やや強気インベスコ S&P 500 等ウェイト ETF【最新】米国株の今後の見通し / RSP / 強気:地政学的混乱が強気相場を終わらせることはない
ローレンス・ フラー- S&P500指数は、ディスインフレの終焉、FRBの利下げ見送り、イスラエルとイランの紛争が戦争に発展するのではないかという懸念から、2%程度下落している。
- 上記の理由が確かに反落の理由ではあるが、これらの理由にもかかわらず、足元の強気相場は途切れることなく継続すると見ている。

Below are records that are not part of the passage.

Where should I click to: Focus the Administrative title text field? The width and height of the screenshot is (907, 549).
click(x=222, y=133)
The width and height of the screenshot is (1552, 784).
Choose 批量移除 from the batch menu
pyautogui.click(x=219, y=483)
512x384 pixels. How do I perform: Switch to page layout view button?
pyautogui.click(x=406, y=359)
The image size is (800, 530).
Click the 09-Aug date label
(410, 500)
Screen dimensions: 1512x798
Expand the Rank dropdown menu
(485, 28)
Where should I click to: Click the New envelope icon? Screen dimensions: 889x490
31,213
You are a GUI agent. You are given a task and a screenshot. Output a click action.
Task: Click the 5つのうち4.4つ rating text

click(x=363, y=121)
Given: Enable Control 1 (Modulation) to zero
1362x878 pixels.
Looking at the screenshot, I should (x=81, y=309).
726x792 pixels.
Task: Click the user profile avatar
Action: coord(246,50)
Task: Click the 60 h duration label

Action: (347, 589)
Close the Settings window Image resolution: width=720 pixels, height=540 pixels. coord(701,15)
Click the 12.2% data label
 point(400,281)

株式市場は、5ヶ月間ほとんど途切れることなく上昇を続けた後、ようやく反落に転じた。
必要だったのは、ディスインフレ傾向の終焉への懸念と、その結果FRBが今年の利下げを見送るかもしれないという懸念、そしてイスラエルとイランの対立が大幅に激化し、中東での戦争に発展する恐れがあるという懸念だった。
この三重の混乱がS&P500指数を5%以上引き下げることができなければ、それは極めて強気な展開へと発展していくと見ている。
金曜日の時点では、この悲観的な動きが生み出したのは、史上最高値からの2%のリトレースメントに過ぎない。
そしてこれは、指数を50日移動平均線に再接近させたという観点からは、健全なものである。
先週は悲観論者たちが総出で、ドル高、長期金利上昇、原油価格ショック、その他投資家を不安にさせるようなあらゆることについて警告を発した。
JPモルガンのジェイミー・ダイモンは長期金利8%の可能性について警告した。
さらに、ラリー・サマーズ元財務長官は、FRBは再び短期金利を引き上げなければならないかもしれないと主張した。
マクロ経済戦略に基づく投資であれ、ボトムアップの企業分析に基づく投資であれ、心配事は常にある。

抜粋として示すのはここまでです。